====== Supplied material

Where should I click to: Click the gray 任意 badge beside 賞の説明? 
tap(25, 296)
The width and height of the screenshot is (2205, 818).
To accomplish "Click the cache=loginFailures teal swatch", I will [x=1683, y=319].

============
====== Supplied material

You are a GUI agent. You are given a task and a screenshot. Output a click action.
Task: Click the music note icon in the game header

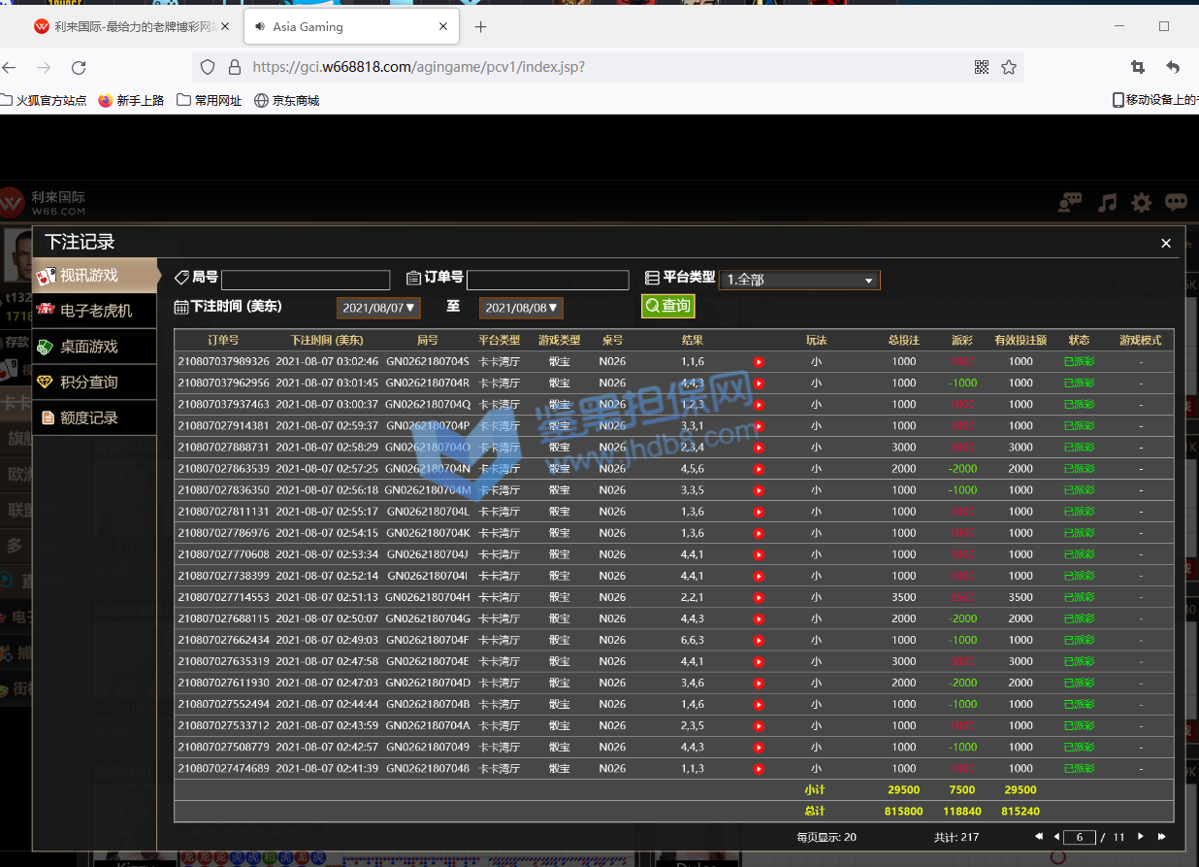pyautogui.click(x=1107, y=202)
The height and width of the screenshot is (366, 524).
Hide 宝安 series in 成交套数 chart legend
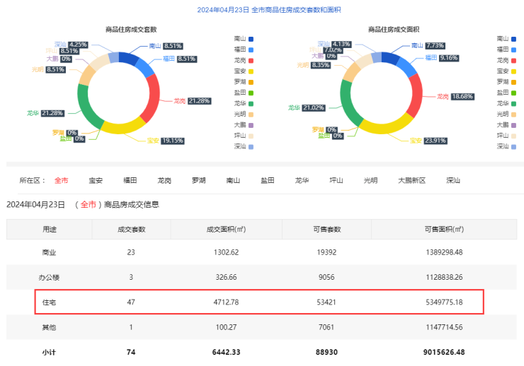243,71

============

> Your goal:
In the entries above, which lines hold the string "width"? Report all of them.

> Reply to the task:
The width and height of the screenshot is (2205, 818).
The height and width of the screenshot is (366, 524).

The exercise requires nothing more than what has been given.